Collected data
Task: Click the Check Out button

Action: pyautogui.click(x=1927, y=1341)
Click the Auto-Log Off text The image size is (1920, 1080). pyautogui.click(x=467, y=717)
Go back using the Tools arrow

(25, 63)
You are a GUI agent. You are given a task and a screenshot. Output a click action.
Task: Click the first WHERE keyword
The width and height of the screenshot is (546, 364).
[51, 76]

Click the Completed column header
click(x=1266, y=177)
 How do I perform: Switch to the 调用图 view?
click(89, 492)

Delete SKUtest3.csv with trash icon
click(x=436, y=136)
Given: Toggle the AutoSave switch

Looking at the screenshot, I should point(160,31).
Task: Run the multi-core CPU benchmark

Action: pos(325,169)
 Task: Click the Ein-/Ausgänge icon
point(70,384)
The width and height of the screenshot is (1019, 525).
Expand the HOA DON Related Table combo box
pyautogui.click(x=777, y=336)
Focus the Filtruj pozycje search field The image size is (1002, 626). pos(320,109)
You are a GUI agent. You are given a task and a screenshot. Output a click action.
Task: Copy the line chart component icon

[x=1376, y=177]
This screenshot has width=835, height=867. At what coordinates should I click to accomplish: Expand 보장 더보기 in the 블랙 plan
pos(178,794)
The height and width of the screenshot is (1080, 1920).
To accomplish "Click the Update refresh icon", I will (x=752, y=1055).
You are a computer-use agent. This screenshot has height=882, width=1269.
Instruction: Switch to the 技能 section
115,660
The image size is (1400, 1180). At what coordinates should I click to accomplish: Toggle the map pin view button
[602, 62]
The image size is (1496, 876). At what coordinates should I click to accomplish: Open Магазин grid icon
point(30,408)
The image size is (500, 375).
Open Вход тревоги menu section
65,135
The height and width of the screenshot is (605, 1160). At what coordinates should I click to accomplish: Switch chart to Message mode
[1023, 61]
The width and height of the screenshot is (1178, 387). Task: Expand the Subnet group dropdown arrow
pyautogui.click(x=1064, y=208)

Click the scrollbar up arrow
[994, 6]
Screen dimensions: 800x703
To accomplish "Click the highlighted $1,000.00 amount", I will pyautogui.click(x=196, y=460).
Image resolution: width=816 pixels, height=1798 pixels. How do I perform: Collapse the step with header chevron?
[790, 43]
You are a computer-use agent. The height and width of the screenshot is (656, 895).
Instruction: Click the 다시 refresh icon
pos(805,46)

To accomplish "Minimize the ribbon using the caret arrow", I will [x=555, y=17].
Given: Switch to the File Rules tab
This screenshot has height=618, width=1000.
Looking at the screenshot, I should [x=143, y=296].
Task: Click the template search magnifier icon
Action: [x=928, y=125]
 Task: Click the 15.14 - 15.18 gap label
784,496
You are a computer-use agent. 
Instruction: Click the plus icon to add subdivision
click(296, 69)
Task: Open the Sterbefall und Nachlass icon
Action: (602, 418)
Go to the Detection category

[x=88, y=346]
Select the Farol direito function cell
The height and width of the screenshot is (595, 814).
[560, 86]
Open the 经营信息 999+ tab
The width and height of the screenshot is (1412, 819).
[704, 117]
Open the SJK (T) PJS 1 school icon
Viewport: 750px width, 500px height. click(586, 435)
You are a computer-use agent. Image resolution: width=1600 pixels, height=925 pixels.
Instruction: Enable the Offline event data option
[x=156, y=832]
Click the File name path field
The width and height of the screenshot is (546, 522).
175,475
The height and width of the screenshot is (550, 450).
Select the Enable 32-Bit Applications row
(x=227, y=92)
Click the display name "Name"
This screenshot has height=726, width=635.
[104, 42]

■ ASSIGNMENT ■
All records are to be restated exactly, from the first line to the last line.

■ FINAL ANSWER ■
Task: Click the Check Out button

Action: pyautogui.click(x=1927, y=1341)
Click the Auto-Log Off text The image size is (1920, 1080). pyautogui.click(x=467, y=717)
Go back using the Tools arrow

(25, 63)
You are a GUI agent. You are given a task and a screenshot. Output a click action.
Task: Click the first WHERE keyword
The width and height of the screenshot is (546, 364).
[51, 76]

Click the Completed column header
click(x=1266, y=177)
 How do I perform: Switch to the 调用图 view?
click(89, 492)

Delete SKUtest3.csv with trash icon
click(x=436, y=136)
Given: Toggle the AutoSave switch

Looking at the screenshot, I should point(160,31).
Task: Run the multi-core CPU benchmark

Action: pos(325,169)
 Task: Click the Ein-/Ausgänge icon
point(70,384)
The width and height of the screenshot is (1019, 525).
Expand the HOA DON Related Table combo box
pyautogui.click(x=777, y=336)
Focus the Filtruj pozycje search field The image size is (1002, 626). pos(320,109)
You are a GUI agent. You are given a task and a screenshot. Output a click action.
Task: Copy the line chart component icon

[x=1376, y=177]
This screenshot has width=835, height=867. At what coordinates should I click to accomplish: Expand 보장 더보기 in the 블랙 plan
pos(178,794)
The height and width of the screenshot is (1080, 1920).
To accomplish "Click the Update refresh icon", I will (x=752, y=1055).
You are a computer-use agent. This screenshot has height=882, width=1269.
Instruction: Switch to the 技能 section
115,660
The image size is (1400, 1180). At what coordinates should I click to accomplish: Toggle the map pin view button
[602, 62]
The image size is (1496, 876). At what coordinates should I click to accomplish: Open Магазин grid icon
point(30,408)
The image size is (500, 375).
Open Вход тревоги menu section
65,135
The height and width of the screenshot is (605, 1160). At what coordinates should I click to accomplish: Switch chart to Message mode
[1023, 61]
The width and height of the screenshot is (1178, 387). Task: Expand the Subnet group dropdown arrow
pyautogui.click(x=1064, y=208)

Click the scrollbar up arrow
[994, 6]
Screen dimensions: 800x703
To accomplish "Click the highlighted $1,000.00 amount", I will pyautogui.click(x=196, y=460).
Image resolution: width=816 pixels, height=1798 pixels. How do I perform: Collapse the step with header chevron?
[790, 43]
You are a computer-use agent. The height and width of the screenshot is (656, 895).
Instruction: Click the 다시 refresh icon
pos(805,46)

To accomplish "Minimize the ribbon using the caret arrow", I will [x=555, y=17].
Given: Switch to the File Rules tab
This screenshot has height=618, width=1000.
Looking at the screenshot, I should [x=143, y=296].
Task: Click the template search magnifier icon
Action: [x=928, y=125]
 Task: Click the 15.14 - 15.18 gap label
784,496
You are a computer-use agent. 
Instruction: Click the plus icon to add subdivision
click(296, 69)
Task: Open the Sterbefall und Nachlass icon
Action: (602, 418)
Go to the Detection category

[x=88, y=346]
Select the Farol direito function cell
The height and width of the screenshot is (595, 814).
[560, 86]
Open the 经营信息 999+ tab
The width and height of the screenshot is (1412, 819).
[704, 117]
Open the SJK (T) PJS 1 school icon
Viewport: 750px width, 500px height. click(586, 435)
You are a computer-use agent. Image resolution: width=1600 pixels, height=925 pixels.
Instruction: Enable the Offline event data option
[x=156, y=832]
Click the File name path field
The width and height of the screenshot is (546, 522).
175,475
The height and width of the screenshot is (550, 450).
Select the Enable 32-Bit Applications row
(x=227, y=92)
Click the display name "Name"
This screenshot has height=726, width=635.
[104, 42]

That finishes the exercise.